Having been selected by Linklaters’ 13-strong partnership board as its next leader earlier in the month, the Magic Circle firm’s 450 partners gathered at the Jumeirah Carlton Tower in London to endorse his appointment on 17 November.
Moore, who had headed Linklaters’ banking group since 2011, has been handed a four-year term. He succeeds Simon Davies, who departs after eight years as managing partner to join Lloyds Banking Group, leaving one year earlier than the term handed to him.
Moore took the stage after former UK Foreign Secretary William Hague – who joined Linklaters in July to chair its new international advisory group – to deliver a ‘humble and optimistic’ address. Particularly well received was Moore’s decision not to unveil a 100-day plan, but instead spend time listening to the partnership.
‘It was a presidential opening and, not to belittle it, but he didn’t need to get granular,’ commented another observer.
But with US strategy and remuneration two cans kicked down the road by management at a time when Magic Circle rivals were building up mass in the States and altering locksteps to bring in talent, Moore is expected to create a taskforce to review remuneration.
His appointment is seen as a move away from the era of Davies and senior partner Robert Elliott, which was largely defined by the 2011/12 restructuring that partners felt was pushed through without proper consultation.
One influential partner observed: ‘People thought it was time for a change and Gideon wasn’t seen as one of Simon and Robert’s inner circle.’
Moore pipped dispute resolution head Michael Bennett and Asia managing partner Marc Harvey to the post after emerging as the strongest candidate on a three-man shortlist. Projects head Michael Kent was viewed as Moore’s biggest rival at the start of the race, but one ex-partner said Kent was viewed as a controversial choice ‘because he had been at the sharp end of some of the more aggressive management moves and is seen as a very hawkish member of Simon and Robert’s inner circle’.

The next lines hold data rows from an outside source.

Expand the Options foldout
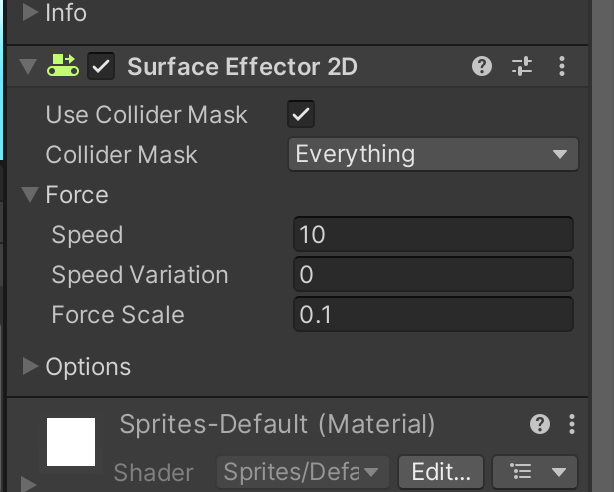 coord(30,367)
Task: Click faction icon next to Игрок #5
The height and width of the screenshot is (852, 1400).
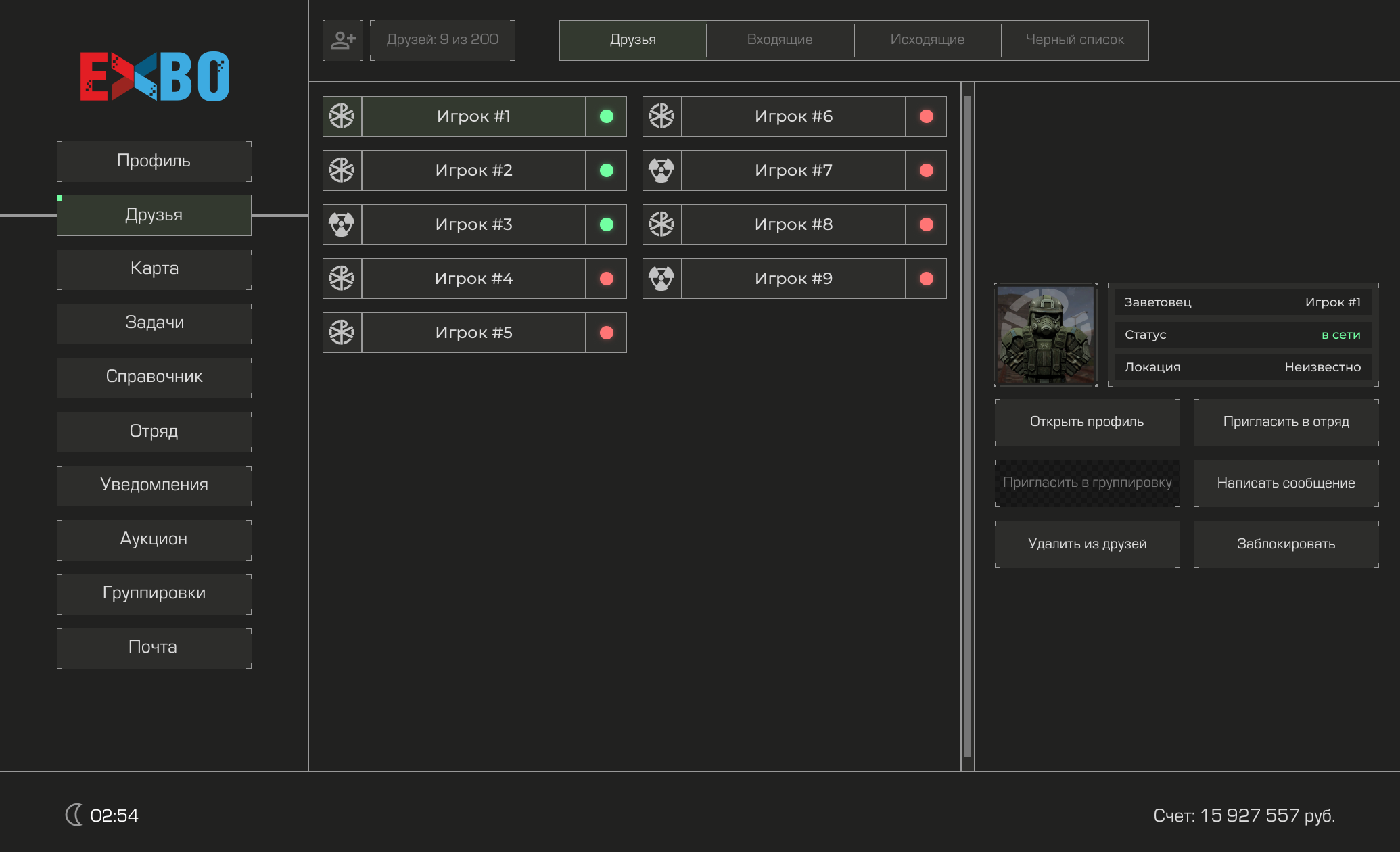Action: pos(342,333)
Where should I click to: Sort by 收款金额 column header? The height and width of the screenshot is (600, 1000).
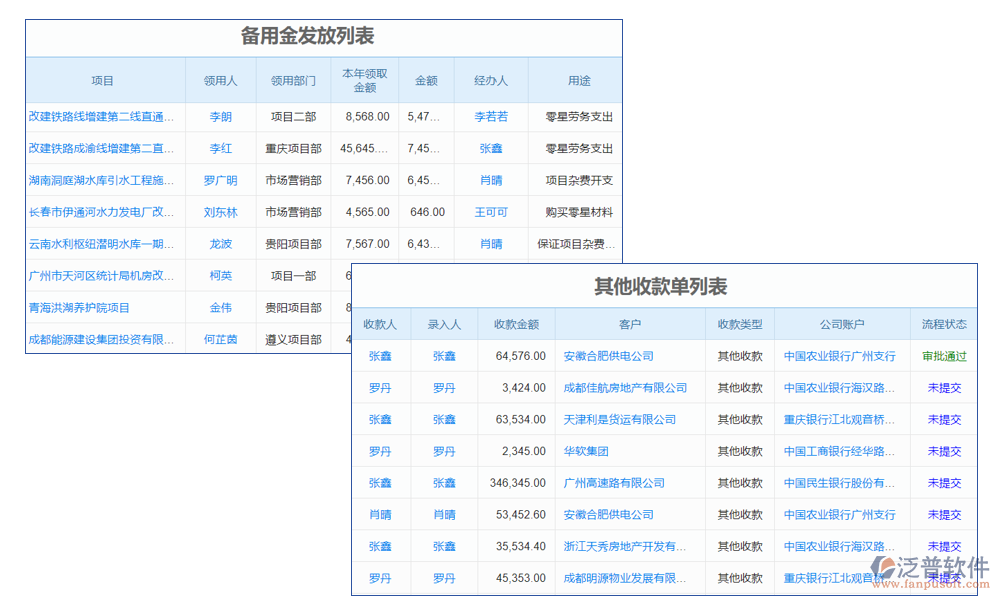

Kent, alongside western Europe managing partner Pieter Riemer and co-head of operational intelligence Tom Shropshire, was eliminated from the race at the end of September.
The oldest and most experienced of the final candidates, 52-year-old Moore takes the top job at Linklaters three years older than Davies will be when he leaves.
One partner argued: ‘Gideon knows what it means to be a partner and is regarded as a practice builder, whereas Davies was the type who believed management was the driver of the firm.’
Ironically, Moore was the only partner on the final shortlist not to have been trained at Linklaters, having started his career as a barrister before stints at Clifford Chance and Dibb Lupton Alsop (now DLA Piper), yet the only partner viewed as being able to connect management and the partnership.
He is credited as the driving force behind the rise of Linklaters’ leveraged finance group, which he ran for ten years alongside partnership board member Nick Syson, to break the dominance of Allen & Overy and Clifford Chance in deal finance.
One influential Linklaters partner concluded: ‘I’ve always found him a straight shooter and he runs a good department. Those banking partners are all very close, they get on well and cover for each other, and they all think the world of him. That’s a strong tribute as he’s pretty tough on them. He came out of the hustings as the most strategic candidate and the person that the partnership would follow. He got stronger as the process went on.’